• STATED EXERCISE: Arrange the data as a Markdown table with columns Row and Line, starting at the line that contains "You are a computer-use" and ending at the last line of the data, both included. Skip blank lines and leave the pictures out.

• MATERIAL FOR THE TASK:
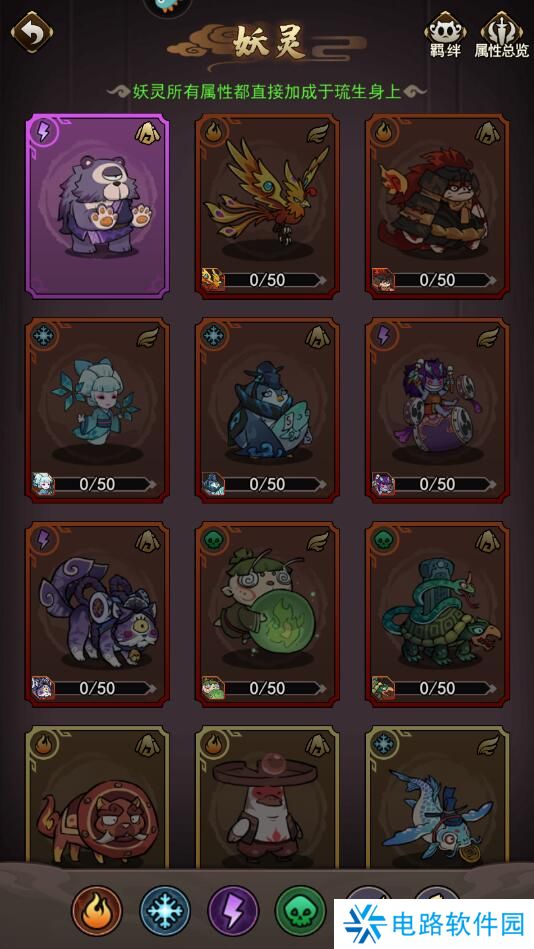Choose the blue penguin spirit card
This screenshot has width=534, height=949.
[x=267, y=410]
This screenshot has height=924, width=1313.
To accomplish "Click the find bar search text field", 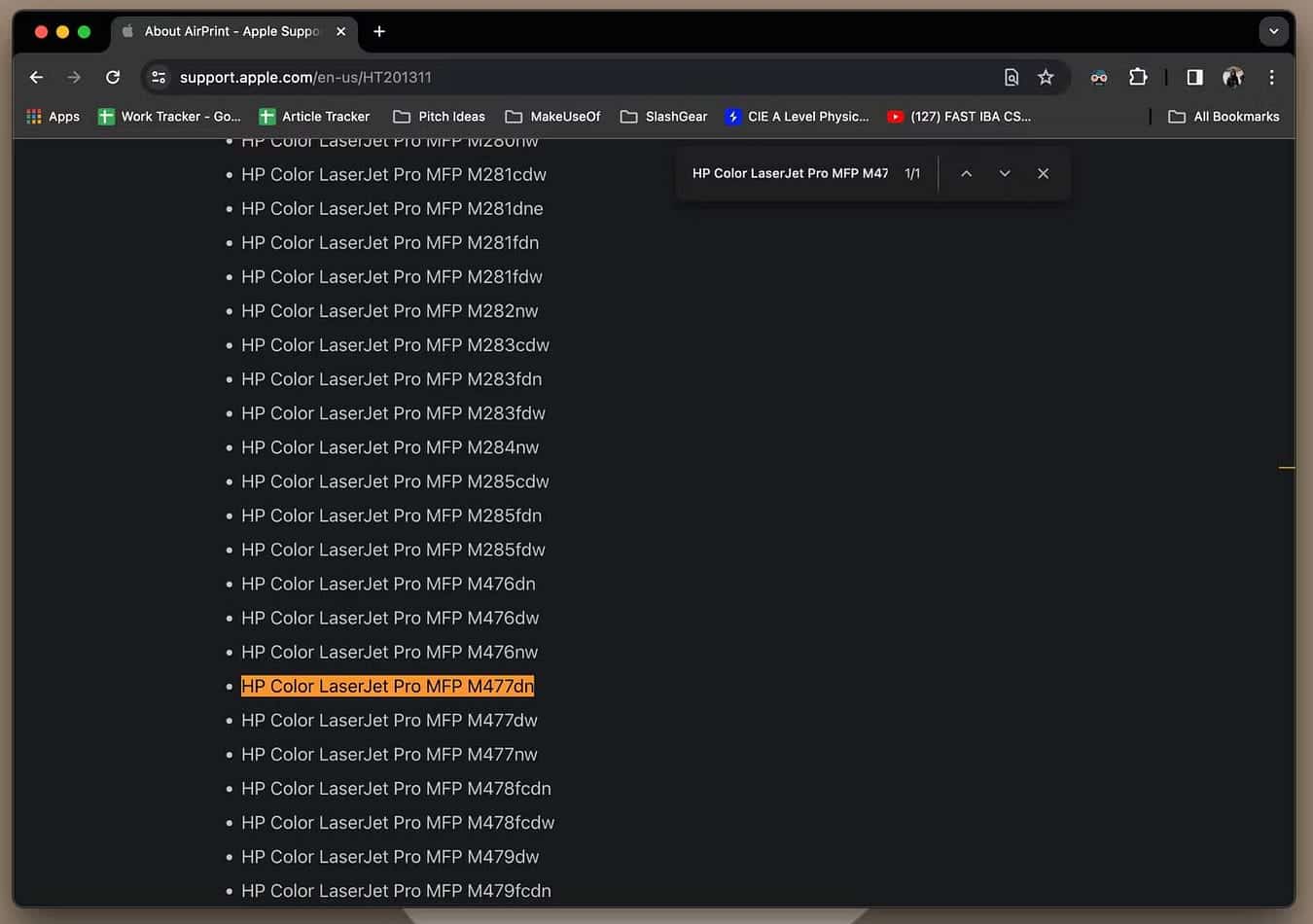I will [x=789, y=173].
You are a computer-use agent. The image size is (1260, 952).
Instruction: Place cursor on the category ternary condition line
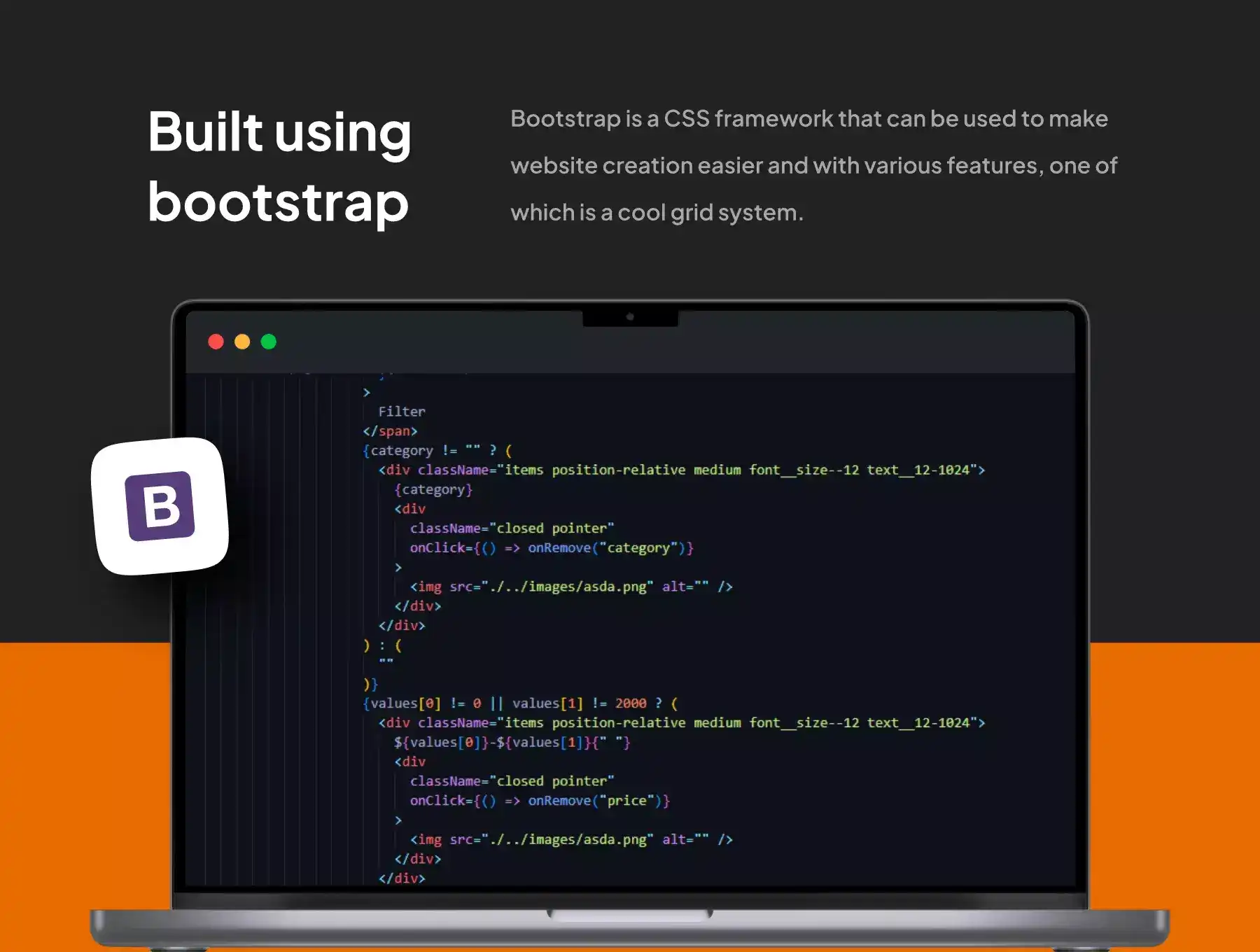tap(438, 451)
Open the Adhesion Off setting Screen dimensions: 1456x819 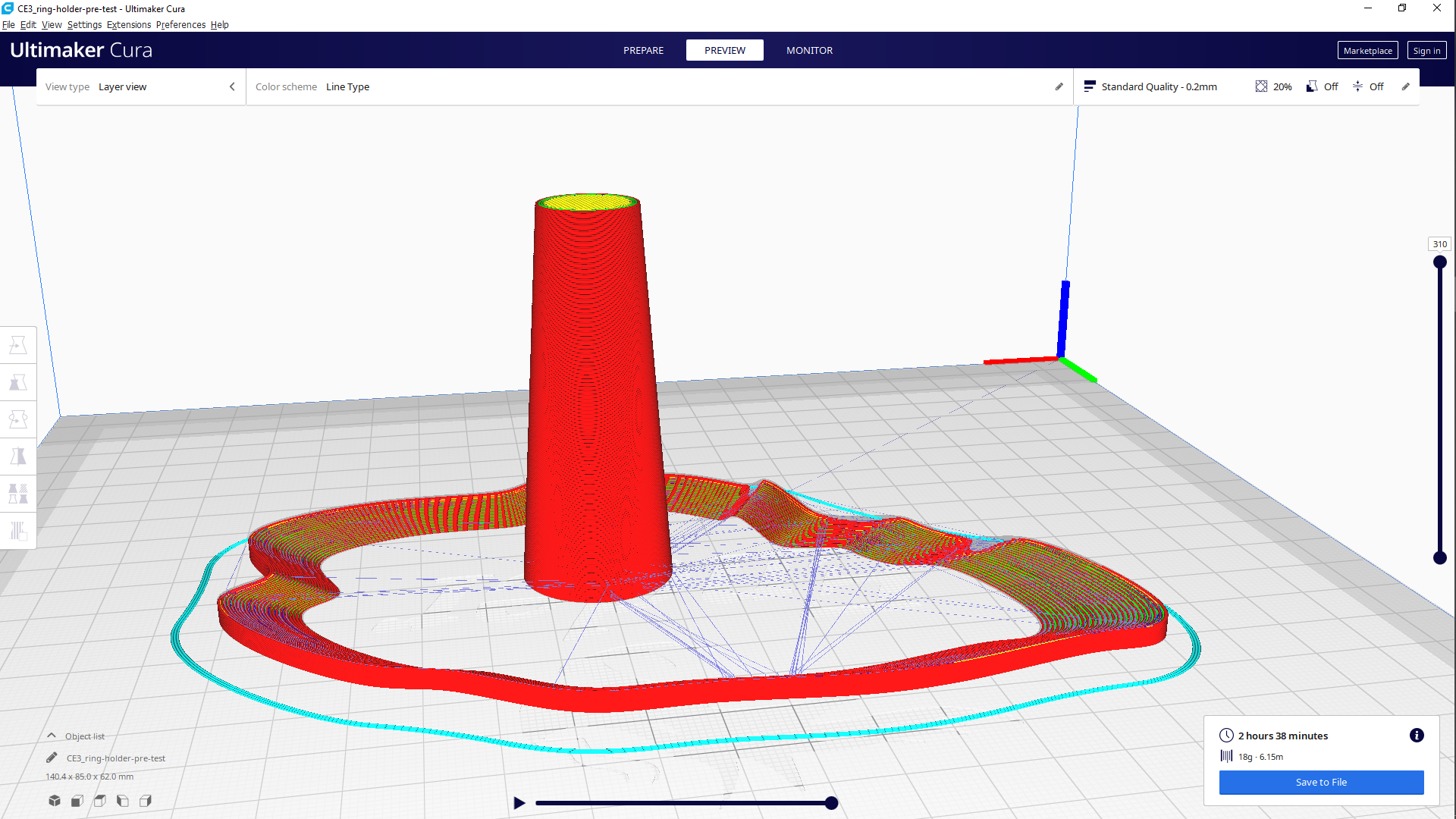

• REPLY:
| Row | Line |
|---|---|
| 1 | You are a computer-use agent. The image size is (1260, 952). |
| 2 | Instruction: Place cursor on the category ternary condition line |
| 3 | tap(438, 451) |
| 4 | Open the Adhesion Off setting Screen dimensions: 1456x819  |